* [What the task requires]:
Please reproduce verbatim the lines below, from the first through the one with "Task: Select the Work Order Tasks tab".

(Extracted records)
• • •

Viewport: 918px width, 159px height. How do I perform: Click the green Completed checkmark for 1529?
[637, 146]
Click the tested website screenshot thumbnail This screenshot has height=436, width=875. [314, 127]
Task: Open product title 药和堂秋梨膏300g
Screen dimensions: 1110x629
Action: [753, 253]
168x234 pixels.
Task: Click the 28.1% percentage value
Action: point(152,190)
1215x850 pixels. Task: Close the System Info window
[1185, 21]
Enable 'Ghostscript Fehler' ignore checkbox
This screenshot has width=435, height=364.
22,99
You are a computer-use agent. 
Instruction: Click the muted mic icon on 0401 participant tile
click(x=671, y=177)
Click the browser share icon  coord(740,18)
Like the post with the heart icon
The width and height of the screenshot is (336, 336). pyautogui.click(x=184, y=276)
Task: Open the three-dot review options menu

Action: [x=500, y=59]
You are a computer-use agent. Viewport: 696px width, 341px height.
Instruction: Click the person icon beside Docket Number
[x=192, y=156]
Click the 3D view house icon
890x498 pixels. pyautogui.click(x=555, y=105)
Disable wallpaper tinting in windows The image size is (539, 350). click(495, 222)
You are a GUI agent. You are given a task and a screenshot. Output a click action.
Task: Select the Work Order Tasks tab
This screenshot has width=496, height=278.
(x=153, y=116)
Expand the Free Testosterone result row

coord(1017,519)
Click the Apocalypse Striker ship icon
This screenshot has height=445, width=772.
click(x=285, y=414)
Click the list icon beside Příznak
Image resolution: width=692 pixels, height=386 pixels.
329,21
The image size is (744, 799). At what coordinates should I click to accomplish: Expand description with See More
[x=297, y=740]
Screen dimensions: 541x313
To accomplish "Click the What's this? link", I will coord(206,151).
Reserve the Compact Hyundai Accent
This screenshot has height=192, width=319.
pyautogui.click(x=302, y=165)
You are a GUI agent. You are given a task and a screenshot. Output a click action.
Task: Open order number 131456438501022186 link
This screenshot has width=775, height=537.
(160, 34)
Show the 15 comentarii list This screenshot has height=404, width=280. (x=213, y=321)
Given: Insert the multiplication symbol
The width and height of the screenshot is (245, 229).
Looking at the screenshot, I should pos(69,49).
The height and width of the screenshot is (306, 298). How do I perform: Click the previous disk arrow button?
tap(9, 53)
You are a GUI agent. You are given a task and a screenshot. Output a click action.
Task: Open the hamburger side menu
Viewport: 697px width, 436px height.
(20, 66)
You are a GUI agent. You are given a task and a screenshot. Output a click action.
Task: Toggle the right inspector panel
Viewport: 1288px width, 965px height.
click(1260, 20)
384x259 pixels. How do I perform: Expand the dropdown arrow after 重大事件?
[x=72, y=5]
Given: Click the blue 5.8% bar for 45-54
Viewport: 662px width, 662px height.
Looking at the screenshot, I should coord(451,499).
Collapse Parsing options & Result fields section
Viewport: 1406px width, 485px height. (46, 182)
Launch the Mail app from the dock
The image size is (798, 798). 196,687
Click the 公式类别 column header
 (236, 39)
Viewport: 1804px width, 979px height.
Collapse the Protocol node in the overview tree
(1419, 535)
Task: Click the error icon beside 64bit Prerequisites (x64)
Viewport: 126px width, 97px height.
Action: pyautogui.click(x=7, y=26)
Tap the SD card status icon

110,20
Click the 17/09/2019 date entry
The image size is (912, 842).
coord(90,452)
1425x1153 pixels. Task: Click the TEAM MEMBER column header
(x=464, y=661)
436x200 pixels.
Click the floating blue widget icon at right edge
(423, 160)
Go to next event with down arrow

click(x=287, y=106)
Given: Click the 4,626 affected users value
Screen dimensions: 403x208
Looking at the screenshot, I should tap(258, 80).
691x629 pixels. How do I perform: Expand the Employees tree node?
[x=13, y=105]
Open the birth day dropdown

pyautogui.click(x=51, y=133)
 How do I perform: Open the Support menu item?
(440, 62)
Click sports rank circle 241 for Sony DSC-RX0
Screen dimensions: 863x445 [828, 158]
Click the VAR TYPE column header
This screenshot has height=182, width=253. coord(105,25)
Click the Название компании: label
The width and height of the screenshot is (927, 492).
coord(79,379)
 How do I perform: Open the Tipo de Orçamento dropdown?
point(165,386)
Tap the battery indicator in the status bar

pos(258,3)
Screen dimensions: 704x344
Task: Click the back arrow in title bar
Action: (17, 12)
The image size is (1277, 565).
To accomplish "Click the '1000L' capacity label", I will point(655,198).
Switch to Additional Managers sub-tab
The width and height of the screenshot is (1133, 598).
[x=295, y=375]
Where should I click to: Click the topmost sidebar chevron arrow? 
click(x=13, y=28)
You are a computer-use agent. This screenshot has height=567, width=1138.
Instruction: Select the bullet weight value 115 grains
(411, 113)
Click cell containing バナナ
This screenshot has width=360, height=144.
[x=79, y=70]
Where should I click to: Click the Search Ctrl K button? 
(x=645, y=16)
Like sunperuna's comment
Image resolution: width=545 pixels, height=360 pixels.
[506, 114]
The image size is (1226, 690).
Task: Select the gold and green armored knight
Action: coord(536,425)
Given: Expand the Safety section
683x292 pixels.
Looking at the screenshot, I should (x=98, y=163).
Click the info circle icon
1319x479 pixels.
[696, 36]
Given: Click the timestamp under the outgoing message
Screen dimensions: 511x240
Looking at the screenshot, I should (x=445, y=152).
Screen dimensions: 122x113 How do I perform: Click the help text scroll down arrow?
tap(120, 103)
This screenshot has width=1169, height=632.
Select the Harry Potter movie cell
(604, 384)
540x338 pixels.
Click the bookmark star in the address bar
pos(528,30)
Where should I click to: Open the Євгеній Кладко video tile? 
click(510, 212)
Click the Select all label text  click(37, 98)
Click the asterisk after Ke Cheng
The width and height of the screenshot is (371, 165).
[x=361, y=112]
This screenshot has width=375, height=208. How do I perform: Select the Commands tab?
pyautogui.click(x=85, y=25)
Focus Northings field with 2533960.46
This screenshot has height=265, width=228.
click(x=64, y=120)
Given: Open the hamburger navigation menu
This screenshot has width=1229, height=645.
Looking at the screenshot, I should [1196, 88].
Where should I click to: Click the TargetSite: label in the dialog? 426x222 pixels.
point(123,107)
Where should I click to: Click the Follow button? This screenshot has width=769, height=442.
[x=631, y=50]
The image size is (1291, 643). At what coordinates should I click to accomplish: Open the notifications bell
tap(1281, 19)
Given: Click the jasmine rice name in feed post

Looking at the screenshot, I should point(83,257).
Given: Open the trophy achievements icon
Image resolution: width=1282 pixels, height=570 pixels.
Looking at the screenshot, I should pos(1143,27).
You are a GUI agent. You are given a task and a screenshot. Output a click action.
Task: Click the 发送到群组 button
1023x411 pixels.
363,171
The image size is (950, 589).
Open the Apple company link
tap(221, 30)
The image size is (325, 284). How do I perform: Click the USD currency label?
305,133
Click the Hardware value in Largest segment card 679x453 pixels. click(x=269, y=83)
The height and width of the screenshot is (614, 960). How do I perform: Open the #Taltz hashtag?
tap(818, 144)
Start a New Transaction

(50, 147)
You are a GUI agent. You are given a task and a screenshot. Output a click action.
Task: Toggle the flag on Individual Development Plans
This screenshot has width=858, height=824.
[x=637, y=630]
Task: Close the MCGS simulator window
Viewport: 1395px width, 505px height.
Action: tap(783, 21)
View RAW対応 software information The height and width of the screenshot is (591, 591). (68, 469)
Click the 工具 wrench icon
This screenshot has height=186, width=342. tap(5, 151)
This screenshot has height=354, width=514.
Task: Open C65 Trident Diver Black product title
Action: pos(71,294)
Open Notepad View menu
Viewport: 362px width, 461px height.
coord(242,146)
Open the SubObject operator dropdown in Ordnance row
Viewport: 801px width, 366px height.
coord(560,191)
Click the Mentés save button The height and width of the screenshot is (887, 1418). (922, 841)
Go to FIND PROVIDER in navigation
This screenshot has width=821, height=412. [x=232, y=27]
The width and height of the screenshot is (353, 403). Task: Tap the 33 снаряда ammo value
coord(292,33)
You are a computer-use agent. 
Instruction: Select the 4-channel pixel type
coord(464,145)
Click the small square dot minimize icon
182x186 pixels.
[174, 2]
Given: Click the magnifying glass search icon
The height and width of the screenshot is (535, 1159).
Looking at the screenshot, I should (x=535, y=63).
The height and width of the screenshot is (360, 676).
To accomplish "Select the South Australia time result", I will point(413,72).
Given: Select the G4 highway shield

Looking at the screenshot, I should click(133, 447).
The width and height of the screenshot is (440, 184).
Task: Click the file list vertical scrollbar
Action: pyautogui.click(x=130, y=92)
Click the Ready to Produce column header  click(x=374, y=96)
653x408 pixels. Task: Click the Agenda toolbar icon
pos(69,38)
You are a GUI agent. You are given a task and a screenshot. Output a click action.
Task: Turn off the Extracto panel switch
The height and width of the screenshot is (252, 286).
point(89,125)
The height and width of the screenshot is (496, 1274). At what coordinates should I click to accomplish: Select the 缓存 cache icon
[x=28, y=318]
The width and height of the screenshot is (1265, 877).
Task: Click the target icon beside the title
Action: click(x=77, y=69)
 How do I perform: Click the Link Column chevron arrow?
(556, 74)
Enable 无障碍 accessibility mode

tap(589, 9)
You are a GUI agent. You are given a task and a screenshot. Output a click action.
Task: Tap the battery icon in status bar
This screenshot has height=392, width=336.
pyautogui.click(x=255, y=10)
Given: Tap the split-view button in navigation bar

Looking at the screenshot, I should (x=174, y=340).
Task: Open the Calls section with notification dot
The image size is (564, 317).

• • •

* [Task answer]:
Viewport: 918px width, 159px height. How do I perform: Click the green Completed checkmark for 1529?
[637, 146]
Click the tested website screenshot thumbnail This screenshot has height=436, width=875. [314, 127]
Task: Open product title 药和堂秋梨膏300g
Screen dimensions: 1110x629
Action: [753, 253]
168x234 pixels.
Task: Click the 28.1% percentage value
Action: point(152,190)
1215x850 pixels. Task: Close the System Info window
[1185, 21]
Enable 'Ghostscript Fehler' ignore checkbox
This screenshot has width=435, height=364.
22,99
You are a computer-use agent. 
Instruction: Click the muted mic icon on 0401 participant tile
click(x=671, y=177)
Click the browser share icon  coord(740,18)
Like the post with the heart icon
The width and height of the screenshot is (336, 336). pyautogui.click(x=184, y=276)
Task: Open the three-dot review options menu

Action: [x=500, y=59]
You are a computer-use agent. Viewport: 696px width, 341px height.
Instruction: Click the person icon beside Docket Number
[x=192, y=156]
Click the 3D view house icon
890x498 pixels. pyautogui.click(x=555, y=105)
Disable wallpaper tinting in windows The image size is (539, 350). click(495, 222)
You are a GUI agent. You are given a task and a screenshot. Output a click action.
Task: Select the Work Order Tasks tab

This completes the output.